Le métier d’avocat, est pour beaucoup synonyme de contentieux, de procédures voire de guerres parfois. Mais cette image est erronée. C’est oublier le rôle crucial d’intermédiation d’un avocat dans la gestion des crises car comme je le répète à beaucoup de mes clients, être en conflit, c’est ne plus être soi-même !
Je repense encore à Jeremy débarquant furieux dans mon cabinet. Il est particulièrement remonté contre son ex-femme. “Je veux la faire payer” aboie-t-il. Il semble possédé.
Jeremy a 50 ans. Sa société d’informatique se porte à merveille, son mariage beaucoup moins…
Il a eu deux fils avec Carole, lesquels vont se retrouver au coeur de la tourmente.
Jeremy a trompé Carole. Elle a demandé le divorce car elle n’a pas supporté cette humiliation. Mais en fait Carole veut faire mal à Jeremy par tous les moyens. Et elle n’est pas loin d’y parvenir. Tout est entremêlé, le financier, l’affectif, le patrimonial, la garde des enfants. Tout ! Il est une certitude : il n’y aura pas de vainqueurs ; il y aura deux perdants.
Au fur et à mesure du dossier, je déplore les exagérations de chacune des parties, l’engrenage des vicissitudes procédurales qui force à la surenchère. Les faux témoignages succèdent aux calomnies et aux affirmations toujours plus sordides. Jeremy aussi n’y a pas été de main morte mais Carole n’a plus de limites. En pleine bataille judiciaire, il se retrouvera entendu par la Brigade Financière sur la base d’une dénonciation anonyme l’accusant d’évasion fiscale et de blanchiment. Une lettre anonyme dont les détails ne laissent à Jeremy que peu de doutes sur l’identité du corbeau…

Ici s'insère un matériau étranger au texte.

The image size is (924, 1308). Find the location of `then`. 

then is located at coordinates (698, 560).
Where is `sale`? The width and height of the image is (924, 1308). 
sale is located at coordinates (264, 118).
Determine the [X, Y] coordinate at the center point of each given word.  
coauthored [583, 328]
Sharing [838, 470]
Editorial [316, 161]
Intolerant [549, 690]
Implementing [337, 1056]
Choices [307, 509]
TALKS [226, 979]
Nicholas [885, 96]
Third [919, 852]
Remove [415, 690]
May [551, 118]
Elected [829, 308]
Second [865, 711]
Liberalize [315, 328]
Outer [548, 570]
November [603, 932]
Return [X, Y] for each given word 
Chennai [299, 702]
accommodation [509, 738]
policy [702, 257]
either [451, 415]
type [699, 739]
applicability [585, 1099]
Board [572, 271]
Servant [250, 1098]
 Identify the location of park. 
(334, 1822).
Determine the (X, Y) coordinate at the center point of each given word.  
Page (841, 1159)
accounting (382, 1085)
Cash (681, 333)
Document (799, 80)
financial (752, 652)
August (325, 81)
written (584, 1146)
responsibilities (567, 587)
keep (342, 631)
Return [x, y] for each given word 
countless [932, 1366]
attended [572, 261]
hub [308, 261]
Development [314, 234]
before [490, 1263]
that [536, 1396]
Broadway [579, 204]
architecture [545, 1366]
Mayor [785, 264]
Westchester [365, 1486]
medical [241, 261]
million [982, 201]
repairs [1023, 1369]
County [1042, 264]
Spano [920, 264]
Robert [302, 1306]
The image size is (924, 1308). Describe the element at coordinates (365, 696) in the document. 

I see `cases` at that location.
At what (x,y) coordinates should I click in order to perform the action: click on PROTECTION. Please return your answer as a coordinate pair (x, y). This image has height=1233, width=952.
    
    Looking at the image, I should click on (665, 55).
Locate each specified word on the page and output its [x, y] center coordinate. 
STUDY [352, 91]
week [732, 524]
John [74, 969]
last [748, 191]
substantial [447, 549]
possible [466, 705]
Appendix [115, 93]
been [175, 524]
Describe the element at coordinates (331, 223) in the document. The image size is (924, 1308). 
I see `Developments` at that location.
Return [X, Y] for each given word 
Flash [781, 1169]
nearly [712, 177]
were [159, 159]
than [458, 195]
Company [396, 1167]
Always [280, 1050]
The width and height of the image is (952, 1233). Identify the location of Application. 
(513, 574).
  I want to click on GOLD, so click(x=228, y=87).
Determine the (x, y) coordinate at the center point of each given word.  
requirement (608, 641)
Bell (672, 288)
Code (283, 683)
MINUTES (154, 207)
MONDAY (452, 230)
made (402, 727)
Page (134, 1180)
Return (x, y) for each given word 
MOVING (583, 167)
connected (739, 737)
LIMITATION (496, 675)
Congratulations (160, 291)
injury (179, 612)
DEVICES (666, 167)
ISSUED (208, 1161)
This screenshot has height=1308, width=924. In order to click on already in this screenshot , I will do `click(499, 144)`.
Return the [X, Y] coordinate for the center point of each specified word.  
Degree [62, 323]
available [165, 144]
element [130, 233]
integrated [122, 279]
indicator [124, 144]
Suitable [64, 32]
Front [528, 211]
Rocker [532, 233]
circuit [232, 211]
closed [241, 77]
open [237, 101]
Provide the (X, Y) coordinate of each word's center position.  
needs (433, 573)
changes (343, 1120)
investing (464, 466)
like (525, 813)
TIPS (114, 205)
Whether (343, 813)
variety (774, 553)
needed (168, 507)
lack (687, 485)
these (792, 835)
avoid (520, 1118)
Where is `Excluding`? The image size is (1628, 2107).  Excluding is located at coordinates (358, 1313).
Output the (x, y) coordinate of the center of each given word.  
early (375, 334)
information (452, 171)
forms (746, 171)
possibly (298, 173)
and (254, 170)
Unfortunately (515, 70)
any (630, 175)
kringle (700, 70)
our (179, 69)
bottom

Dans cette affaire le pire est sans doute que Carole sait combien Jeremy est un bon père pour ses enfants. Mais, aveuglée par la haine, elle veut aussi le priver de leur présence.
Ma stratégie judiciaire consiste alors à mettre en avant les faits. Mais il me faut composer avec un Jeremy qui emporté par la spirale du conflit n’a plus aucune propension à la négociation. Passé un certain stade, c’est l’ego qui parle, voire qui hurle…
C’est précisément une des qualités de l’avocat que celle de se détacher émotionnellement d’une affaire. Il est normal d’être en empathie avec ses clients. On peut être touchés, tristes ou heureux pour eux. Mais un avocat ne doit jamais faire entrer son propre ego dans l’équation.
Le conflit en définitive n’est jamais qu’une mauvaise symphonie où chacun finit par s’enfermer dans sa partition jusqu’à la cacophonie.
Fort heureusement, ce terrible constat, d’une perte de temps, d’énergie mais aussi de beaucoup d’argent, a conduit très favorablement nos lois à évoluer vers des modes alternatifs de règlement des différends, dits MARD.
Plus aucune procédure judiciaire ne peut être engagée sans que ne soient préalablement menées des tentatives de règlements amiables.
Mais ne nous leurrons pas : oeuvrer à la construction d’un accord demande des efforts très importants tant pour les parties que pour leurs avocats.
Et croyez-en mon expérience, cela en vaut largement la peine car le conflit est un engrenage dévastateur où l’on peut tout perdre et surtout se perdre.